--- start ---

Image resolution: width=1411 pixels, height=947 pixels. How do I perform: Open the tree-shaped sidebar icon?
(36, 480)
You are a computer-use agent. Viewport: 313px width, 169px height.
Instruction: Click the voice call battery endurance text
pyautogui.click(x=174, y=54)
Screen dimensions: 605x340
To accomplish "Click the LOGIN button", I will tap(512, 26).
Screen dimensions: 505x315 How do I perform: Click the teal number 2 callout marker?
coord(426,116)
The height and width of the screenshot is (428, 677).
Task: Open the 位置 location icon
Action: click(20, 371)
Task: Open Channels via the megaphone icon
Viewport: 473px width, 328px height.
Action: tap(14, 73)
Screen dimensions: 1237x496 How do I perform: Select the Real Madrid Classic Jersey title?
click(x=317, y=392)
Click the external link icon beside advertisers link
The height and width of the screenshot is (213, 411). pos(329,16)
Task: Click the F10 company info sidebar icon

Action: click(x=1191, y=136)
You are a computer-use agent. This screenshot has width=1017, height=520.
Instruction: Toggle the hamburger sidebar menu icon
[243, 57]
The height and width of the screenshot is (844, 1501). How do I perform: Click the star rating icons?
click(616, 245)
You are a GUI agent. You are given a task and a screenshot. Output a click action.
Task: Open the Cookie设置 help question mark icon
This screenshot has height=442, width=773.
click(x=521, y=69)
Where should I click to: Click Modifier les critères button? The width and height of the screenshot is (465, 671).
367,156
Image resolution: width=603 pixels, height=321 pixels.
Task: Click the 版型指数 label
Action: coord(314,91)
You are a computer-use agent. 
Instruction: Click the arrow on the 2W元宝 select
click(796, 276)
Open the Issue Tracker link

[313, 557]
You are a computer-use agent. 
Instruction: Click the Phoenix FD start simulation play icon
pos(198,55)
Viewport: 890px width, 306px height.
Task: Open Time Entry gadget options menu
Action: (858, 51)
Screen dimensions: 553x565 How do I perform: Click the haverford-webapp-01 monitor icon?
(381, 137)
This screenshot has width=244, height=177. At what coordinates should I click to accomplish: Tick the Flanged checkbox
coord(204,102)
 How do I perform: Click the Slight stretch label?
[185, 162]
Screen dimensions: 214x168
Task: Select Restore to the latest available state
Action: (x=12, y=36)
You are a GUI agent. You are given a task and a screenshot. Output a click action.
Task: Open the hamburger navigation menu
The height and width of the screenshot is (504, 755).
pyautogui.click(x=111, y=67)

--- end ---

> **Aim**
Which lines in the rows above contain the word "should", matching case exactly? Extract each of them in full.

> **Answer to this problem**
Where should I click to: Click Modifier les critères button? The width and height of the screenshot is (465, 671).
This screenshot has width=244, height=177. At what coordinates should I click to accomplish: Tick the Flanged checkbox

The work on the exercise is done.